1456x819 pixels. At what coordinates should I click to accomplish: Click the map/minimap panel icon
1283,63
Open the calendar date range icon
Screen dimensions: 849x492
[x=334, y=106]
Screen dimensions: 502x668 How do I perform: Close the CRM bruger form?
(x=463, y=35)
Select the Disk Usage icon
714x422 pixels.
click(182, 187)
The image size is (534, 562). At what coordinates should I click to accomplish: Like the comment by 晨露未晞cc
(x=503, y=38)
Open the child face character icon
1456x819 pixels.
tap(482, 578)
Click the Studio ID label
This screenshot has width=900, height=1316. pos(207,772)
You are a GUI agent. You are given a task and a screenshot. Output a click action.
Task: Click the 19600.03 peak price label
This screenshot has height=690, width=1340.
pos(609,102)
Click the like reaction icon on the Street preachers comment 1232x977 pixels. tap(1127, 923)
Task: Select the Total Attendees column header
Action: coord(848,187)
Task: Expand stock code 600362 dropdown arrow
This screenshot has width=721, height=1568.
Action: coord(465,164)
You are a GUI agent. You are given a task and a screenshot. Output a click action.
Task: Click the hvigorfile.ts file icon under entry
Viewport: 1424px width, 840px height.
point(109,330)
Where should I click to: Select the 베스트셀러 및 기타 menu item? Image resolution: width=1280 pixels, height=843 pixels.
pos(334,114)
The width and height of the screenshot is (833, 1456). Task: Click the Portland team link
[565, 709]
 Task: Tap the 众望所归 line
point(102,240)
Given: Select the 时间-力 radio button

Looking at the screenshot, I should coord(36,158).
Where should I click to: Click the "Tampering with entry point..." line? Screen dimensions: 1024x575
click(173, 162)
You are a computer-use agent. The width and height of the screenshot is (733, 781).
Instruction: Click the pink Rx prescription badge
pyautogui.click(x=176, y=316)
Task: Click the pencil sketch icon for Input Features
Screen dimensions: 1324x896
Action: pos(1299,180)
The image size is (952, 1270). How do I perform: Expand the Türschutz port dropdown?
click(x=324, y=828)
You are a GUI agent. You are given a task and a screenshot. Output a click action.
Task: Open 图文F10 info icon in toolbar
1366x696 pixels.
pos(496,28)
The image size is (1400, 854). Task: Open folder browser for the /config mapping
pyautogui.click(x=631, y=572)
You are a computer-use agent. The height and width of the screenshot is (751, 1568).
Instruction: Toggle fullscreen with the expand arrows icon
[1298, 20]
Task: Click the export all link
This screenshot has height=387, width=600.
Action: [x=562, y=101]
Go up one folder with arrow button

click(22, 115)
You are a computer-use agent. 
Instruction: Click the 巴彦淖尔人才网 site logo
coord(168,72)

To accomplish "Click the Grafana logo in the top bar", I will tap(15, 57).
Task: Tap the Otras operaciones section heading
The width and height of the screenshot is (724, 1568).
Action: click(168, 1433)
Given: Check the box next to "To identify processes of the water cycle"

# # # #

Render every line of the records above as a Markdown table with the columns Row and Line. Number the rows in order and leave out blank lines.

| Row | Line |
|---|---|
| 1 | 1456x819 pixels. At what coordinates should I click to accomplish: Click the map/minimap panel icon |
| 2 | 1283,63 |
| 3 | Open the calendar date range icon |
| 4 | Screen dimensions: 849x492 |
| 5 | [x=334, y=106] |
| 6 | Screen dimensions: 502x668 How do I perform: Close the CRM bruger form? |
| 7 | (x=463, y=35) |
| 8 | Select the Disk Usage icon |
| 9 | 714x422 pixels. |
| 10 | click(182, 187) |
| 11 | The image size is (534, 562). At what coordinates should I click to accomplish: Like the comment by 晨露未晞cc |
| 12 | (x=503, y=38) |
| 13 | Open the child face character icon |
| 14 | 1456x819 pixels. |
| 15 | tap(482, 578) |
| 16 | Click the Studio ID label |
| 17 | This screenshot has width=900, height=1316. pos(207,772) |
| 18 | You are a GUI agent. You are given a task and a screenshot. Output a click action. |
| 19 | Task: Click the 19600.03 peak price label |
| 20 | This screenshot has height=690, width=1340. |
| 21 | pos(609,102) |
| 22 | Click the like reaction icon on the Street preachers comment 1232x977 pixels. tap(1127, 923) |
| 23 | Task: Select the Total Attendees column header |
| 24 | Action: coord(848,187) |
| 25 | Task: Expand stock code 600362 dropdown arrow |
| 26 | This screenshot has width=721, height=1568. |
| 27 | Action: coord(465,164) |
| 28 | You are a GUI agent. You are given a task and a screenshot. Output a click action. |
| 29 | Task: Click the hvigorfile.ts file icon under entry |
| 30 | Viewport: 1424px width, 840px height. |
| 31 | point(109,330) |
| 32 | Where should I click to: Select the 베스트셀러 및 기타 menu item? Image resolution: width=1280 pixels, height=843 pixels. |
| 33 | pos(334,114) |
| 34 | The width and height of the screenshot is (833, 1456). Task: Click the Portland team link |
| 35 | [565, 709] |
| 36 |  Task: Tap the 众望所归 line |
| 37 | point(102,240) |
| 38 | Given: Select the 时间-力 radio button |
| 39 | Looking at the screenshot, I should coord(36,158). |
| 40 | Where should I click to: Click the "Tampering with entry point..." line? Screen dimensions: 1024x575 |
| 41 | click(173, 162) |
| 42 | You are a computer-use agent. The width and height of the screenshot is (733, 781). |
| 43 | Instruction: Click the pink Rx prescription badge |
| 44 | pyautogui.click(x=176, y=316) |
| 45 | Task: Click the pencil sketch icon for Input Features |
| 46 | Screen dimensions: 1324x896 |
| 47 | Action: pos(1299,180) |
| 48 | The image size is (952, 1270). How do I perform: Expand the Türschutz port dropdown? |
| 49 | click(x=324, y=828) |
| 50 | You are a GUI agent. You are given a task and a screenshot. Output a click action. |
| 51 | Task: Open 图文F10 info icon in toolbar |
| 52 | 1366x696 pixels. |
| 53 | pos(496,28) |
| 54 | The image size is (1400, 854). Task: Open folder browser for the /config mapping |
| 55 | pyautogui.click(x=631, y=572) |
| 56 | You are a computer-use agent. The height and width of the screenshot is (751, 1568). |
| 57 | Instruction: Toggle fullscreen with the expand arrows icon |
| 58 | [1298, 20] |
| 59 | Task: Click the export all link |
| 60 | This screenshot has height=387, width=600. |
| 61 | Action: [x=562, y=101] |
| 62 | Go up one folder with arrow button |
| 63 | click(22, 115) |
| 64 | You are a computer-use agent.  |
| 65 | Instruction: Click the 巴彦淖尔人才网 site logo |
| 66 | coord(168,72) |
| 67 | To accomplish "Click the Grafana logo in the top bar", I will tap(15, 57). |
| 68 | Task: Tap the Otras operaciones section heading |
| 69 | The width and height of the screenshot is (724, 1568). |
| 70 | Action: click(168, 1433) |
| 71 | Given: Check the box next to "To identify processes of the water cycle" |